You’re probably at the top with your “bartering” system (lol).

Courtside Seats (With no PSL's added on!!!! )

April 11th, 2013
2:39 pm

swiss… She could get me to pay for several dates…. ( and she can bring her girl along if she likes!!)

Celisea

April 11th, 2013
2:41 pm

Naaah, I’m not buying it. Little boy blue, maybe?

disco

April 11th, 2013
2:41 pm

D – as I typed that I had to laugh at myself but I swear I’m not lying. they stay sniffing around I guess cuz they like what they smell or maybe it’s male ego and they think they’ll eventually conquer. who knows? I haven’t been (physically) involved with any of these cats in years (and some of them never). and when I say years I mean like 10 – 15 years. yet they be sweating me. lol. yeah. I must have good “girl game”. the movie guy is the most recent ex but I cut him off from the “good good” like 2 years ago. guess he just doesn’t want to move on.

Celisea

April 11th, 2013
2:43 pm

Leggs

April 11th, 2013
2:44 pm

Boy, you guys are funny. Dan, are you not down because she’s a female playa? You’d probably give mad dap if a man was telling the same story!!!
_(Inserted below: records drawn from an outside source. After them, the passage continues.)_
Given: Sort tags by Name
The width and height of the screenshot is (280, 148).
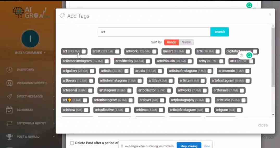Looking at the screenshot, I should tap(186, 42).
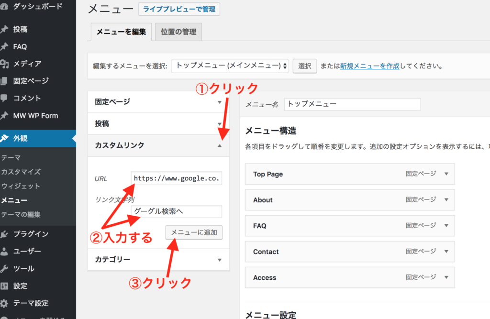The image size is (490, 319).
Task: Open メディア via its media icon
Action: tap(4, 64)
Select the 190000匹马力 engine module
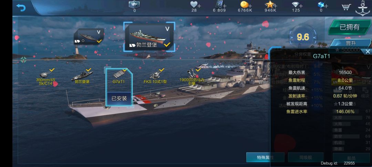Image resolution: width=372 pixels, height=167 pixels. pos(192,77)
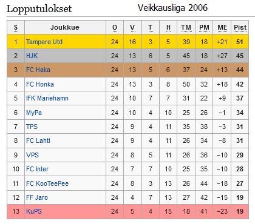Image resolution: width=255 pixels, height=224 pixels.
Task: Open the KuPS team link
Action: (x=34, y=211)
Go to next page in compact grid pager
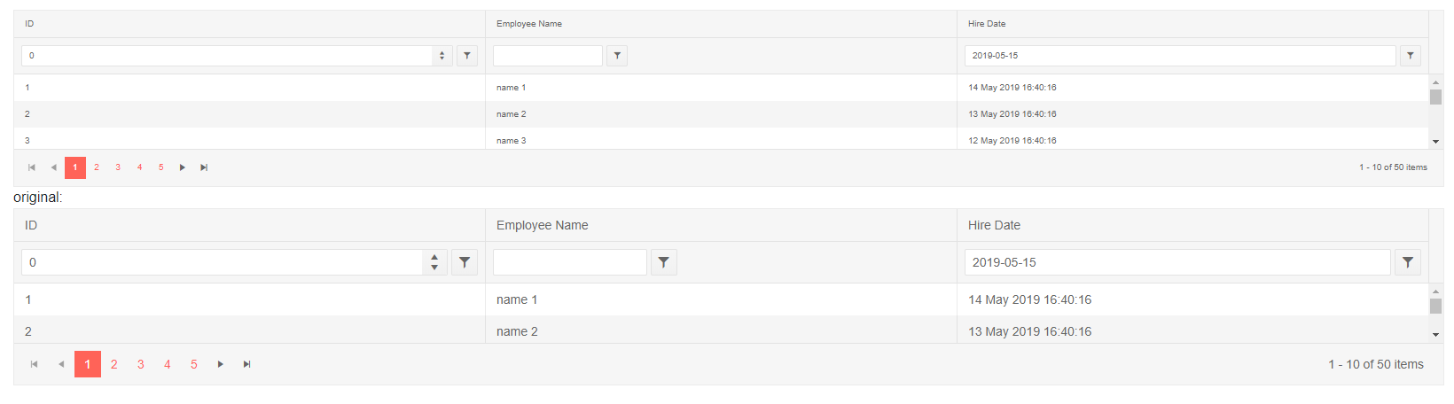 [183, 167]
The way she talks, she’d probably beat some of you at your own game! Be looking sideways wondering “did I just get got!”

disco

April 11th, 2013
2:44 pm

court – it’s been both 1 room and 2. if I confirm in January/February when he usually books he’ll get two rooms. if I wait until the last minute or just show up, well, then I have to share a room. one year I showed up unannounced and one of his partners was sharing a room with him. guess who got kicked out the room? lol.

Single and Happy

April 11th, 2013
2:47 pm

“did I just get got!” lmao

Single and Happy

April 11th, 2013
2:50 pm

Disco, he kicked his partner out for you?? which means he was paying for the room?? (giving the side eye look)

The man formerly know as Dan - still...Superior

April 11th, 2013
2:50 pm

@Leggs

What I said was “I’m not mad at the games you play to your benefit with men knowledgeable that this may not lead to a (sexual) realtionhip.”
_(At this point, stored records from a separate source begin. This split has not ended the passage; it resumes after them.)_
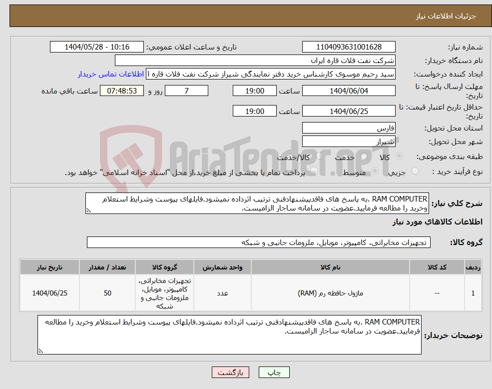This screenshot has height=389, width=492.
Task: Click the بازگشت button
Action: tap(230, 372)
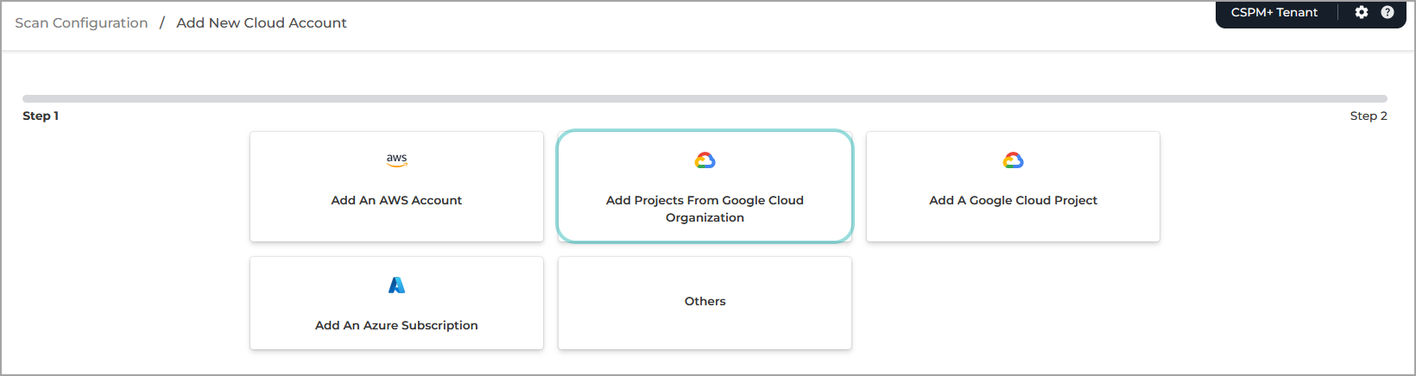Viewport: 1416px width, 376px height.
Task: Click the Google Cloud Organization card logo
Action: (x=705, y=160)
As for getting “beat”, I haven’t changed *that much*. I still don’t play games.

Leggs

April 11th, 2013
2:53 pm

Cool Dan. I briefly skimmed over many of the posts when I logged back in.
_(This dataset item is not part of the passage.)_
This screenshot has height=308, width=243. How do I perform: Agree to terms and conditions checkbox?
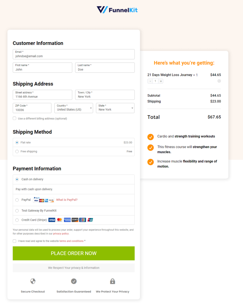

Courtside Seats (With no PSL's added on!!!! )

April 11th, 2013
2:55 pm

disco, did he kick out his potna or his “partner” ????? :)

kimmie

April 11th, 2013
2:55 pm

Single – Regarding your 1:02 – Well it wasn’t a blind date(remember I said our parents knew each other so we kinda ran in the same circles), but he stayed around for a few dates, I think he was attracted!LOL! Honestly, to me he was very cute in the face but WAY too skinny so I was not that physically attracted to him. We liked each other. I used to meet him i the library and bring him food when he was pledging. We were college kids, had a lot going on. Wonder what he’s up to today?

Leggs

April 11th, 2013
2:58 pm

Single ~ with that type of scenario, bet he warned his friend that she may “pop up.” Secondary housing was already in place or his friend was local.

disco

April 11th, 2013
2:58 pm

single – they were splitting the costs of the room but my boy ended up giving old boy his half of the money back and sent him on his merry way. that particular year was when the fest was in VA and they had rooms in dc. the fest has since been moved out to Columbia county MD and prices are a bit better.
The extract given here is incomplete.